September 17th, 2013 at 02:27 am

Transaction Fees for your most common credit card transactions aren't changing, but fees for the following less frequently used transactions are increasing
* ATM Cash Advances
* Over the Counter (OTC) Cash Advances
* Wire Transfer Purchases
* Cash Equivalents
* Same-Day Online Cash Advances

The fee for these transactions will be 5% of the transaction amount or a minimum of $10 when the transaction amount is less than $200.

Why? I don't use any of those. I used my card eight times over the past five years and always paid in full by the statement's payment deadline. Is it because I bought a car? My credit union credit card hasn't (yet) given notice it'll change its terms and conditions, but this national bank did.

The only thing I can think of that I did wrong was get a credit card with this issuer sixteen years ago. Did anyone else get this message too?

The card issuer keeps changing its terms and conditions, and minimizing any rewards, to penalize me for using the credit card. I wonder why.

5 Responses to “Are Terms & Conditions changes ever due to credit card usage?”

  1. LuckyRobin Says:
    1379387066

    Card issuers constantly change their terms and conditions. I get a new ones every month for one of our cards.
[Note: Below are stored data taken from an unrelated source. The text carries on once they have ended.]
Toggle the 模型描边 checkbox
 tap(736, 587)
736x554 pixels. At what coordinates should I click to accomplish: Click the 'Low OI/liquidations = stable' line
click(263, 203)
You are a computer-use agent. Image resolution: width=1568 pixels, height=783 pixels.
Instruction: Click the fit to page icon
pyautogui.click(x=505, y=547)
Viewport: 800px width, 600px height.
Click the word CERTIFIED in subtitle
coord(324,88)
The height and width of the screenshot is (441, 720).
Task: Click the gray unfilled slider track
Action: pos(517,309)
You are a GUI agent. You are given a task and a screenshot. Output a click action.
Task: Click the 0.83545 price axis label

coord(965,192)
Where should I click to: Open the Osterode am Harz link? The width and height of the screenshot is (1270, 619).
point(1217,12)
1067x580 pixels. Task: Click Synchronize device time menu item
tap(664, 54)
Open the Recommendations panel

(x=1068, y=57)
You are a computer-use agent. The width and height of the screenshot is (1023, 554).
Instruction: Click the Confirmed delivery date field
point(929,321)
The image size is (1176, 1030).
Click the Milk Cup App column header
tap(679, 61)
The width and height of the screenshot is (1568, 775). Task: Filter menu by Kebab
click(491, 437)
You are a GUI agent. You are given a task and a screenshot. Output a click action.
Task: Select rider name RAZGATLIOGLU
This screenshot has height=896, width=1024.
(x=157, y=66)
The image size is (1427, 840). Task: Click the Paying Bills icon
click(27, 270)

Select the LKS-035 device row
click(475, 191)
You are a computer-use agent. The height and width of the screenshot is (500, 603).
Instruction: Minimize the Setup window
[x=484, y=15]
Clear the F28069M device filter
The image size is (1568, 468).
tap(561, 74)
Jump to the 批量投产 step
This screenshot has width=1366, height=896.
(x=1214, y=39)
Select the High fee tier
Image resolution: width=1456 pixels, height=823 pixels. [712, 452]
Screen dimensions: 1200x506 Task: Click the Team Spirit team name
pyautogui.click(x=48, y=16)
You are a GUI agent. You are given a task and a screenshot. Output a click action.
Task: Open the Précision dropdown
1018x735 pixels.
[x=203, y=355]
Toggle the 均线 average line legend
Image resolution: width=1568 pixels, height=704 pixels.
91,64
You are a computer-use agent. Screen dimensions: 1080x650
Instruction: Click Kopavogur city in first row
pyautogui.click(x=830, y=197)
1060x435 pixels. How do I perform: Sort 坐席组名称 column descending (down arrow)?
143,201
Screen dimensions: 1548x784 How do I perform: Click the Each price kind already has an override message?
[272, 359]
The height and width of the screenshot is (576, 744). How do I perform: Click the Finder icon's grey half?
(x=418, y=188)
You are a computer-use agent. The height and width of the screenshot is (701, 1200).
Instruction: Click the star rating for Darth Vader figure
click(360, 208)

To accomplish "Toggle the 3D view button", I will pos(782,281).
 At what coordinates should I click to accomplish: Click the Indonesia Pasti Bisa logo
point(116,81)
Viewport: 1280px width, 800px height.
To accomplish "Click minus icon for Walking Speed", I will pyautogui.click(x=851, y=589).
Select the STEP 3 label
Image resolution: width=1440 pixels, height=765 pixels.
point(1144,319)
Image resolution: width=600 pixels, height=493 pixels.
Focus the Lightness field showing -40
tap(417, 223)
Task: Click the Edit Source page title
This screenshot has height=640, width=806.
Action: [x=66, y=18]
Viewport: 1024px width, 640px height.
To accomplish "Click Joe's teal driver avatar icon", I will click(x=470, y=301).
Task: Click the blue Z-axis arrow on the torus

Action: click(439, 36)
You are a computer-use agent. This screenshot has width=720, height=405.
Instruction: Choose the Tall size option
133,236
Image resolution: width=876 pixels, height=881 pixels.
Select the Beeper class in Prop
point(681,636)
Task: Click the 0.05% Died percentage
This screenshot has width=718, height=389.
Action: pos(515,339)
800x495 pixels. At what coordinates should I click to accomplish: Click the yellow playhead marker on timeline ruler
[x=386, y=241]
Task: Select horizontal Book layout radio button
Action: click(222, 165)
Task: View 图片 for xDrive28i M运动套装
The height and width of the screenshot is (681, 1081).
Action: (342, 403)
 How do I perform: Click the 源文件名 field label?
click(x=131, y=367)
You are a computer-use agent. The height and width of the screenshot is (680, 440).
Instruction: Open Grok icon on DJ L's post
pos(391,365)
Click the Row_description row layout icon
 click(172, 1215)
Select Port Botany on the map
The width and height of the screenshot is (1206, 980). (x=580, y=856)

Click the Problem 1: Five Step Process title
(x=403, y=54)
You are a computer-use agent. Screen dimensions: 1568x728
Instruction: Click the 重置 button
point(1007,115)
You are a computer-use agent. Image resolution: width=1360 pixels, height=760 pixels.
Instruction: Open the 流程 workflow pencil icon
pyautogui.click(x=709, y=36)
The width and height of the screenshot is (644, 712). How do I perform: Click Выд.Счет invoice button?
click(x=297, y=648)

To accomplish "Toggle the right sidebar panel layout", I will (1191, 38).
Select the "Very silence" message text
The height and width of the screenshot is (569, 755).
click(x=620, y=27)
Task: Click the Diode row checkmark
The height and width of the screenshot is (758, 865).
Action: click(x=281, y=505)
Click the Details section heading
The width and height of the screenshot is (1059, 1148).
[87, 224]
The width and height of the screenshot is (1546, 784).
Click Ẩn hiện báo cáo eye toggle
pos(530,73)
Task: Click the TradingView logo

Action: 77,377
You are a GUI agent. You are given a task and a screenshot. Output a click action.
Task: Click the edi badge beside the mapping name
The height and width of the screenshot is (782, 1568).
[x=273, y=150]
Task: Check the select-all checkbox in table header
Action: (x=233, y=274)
I doubt it has anything to do with your usage, just the bank trying to squeeze another penny out of everyone.

  2. PauletteGoddard Says:
    1379388031

    That's so odd. I thought the layoffs, replacement of regional employees with off-shored call centers, attempts to foreclose on properties paid for in full, ownership of payday-lending subsidiaries, elimination of limits for above-mentioned transaction charges, period when they shortened grace periods from 25-days to 21-days, introduction of mandatory arbitration, and raising of interest rates for people who've exceeded the magic extant-balances-to-limit ratio would have been enough for banks. I suppose I didn't know it at the time, but the regional area bank who first gave me the card would be swallowed by a gargantuan Tapeworm.

    I believe it's the same Tapeworm who, according to a May 2012 Consumerist article, terminated a man's credit card account because he took advantage of their 0% balance transfer offer and paid it off before the offer expired.

  3. baselle Says:
    1379458233

    I'm sure they do. After all, if you do pay off your card every month you are considered a "deadbeat." And deadbeats must be punished. Its a topsy turvy world out there, kiddies.

    Banco de Tapeworm. I kinda like that. Or is it JP Tapeworm? Big Grin

  4. PauletteGoddard Says:
    1379462034

    @baselle: Bank of Tapeworm, who bought SeaFirst long ago, with Bacteria Moynihan as CEO.

    Yeah, this po' immigrant can never understand the concept of "keep building your credit history, so your credit card issuer can mess around with your grace periods and terms and conditions and make terms worse for you than they were when your credit rating was new and closer to zero." I'll look at my kid's American History textbooks to see how that notion built the country.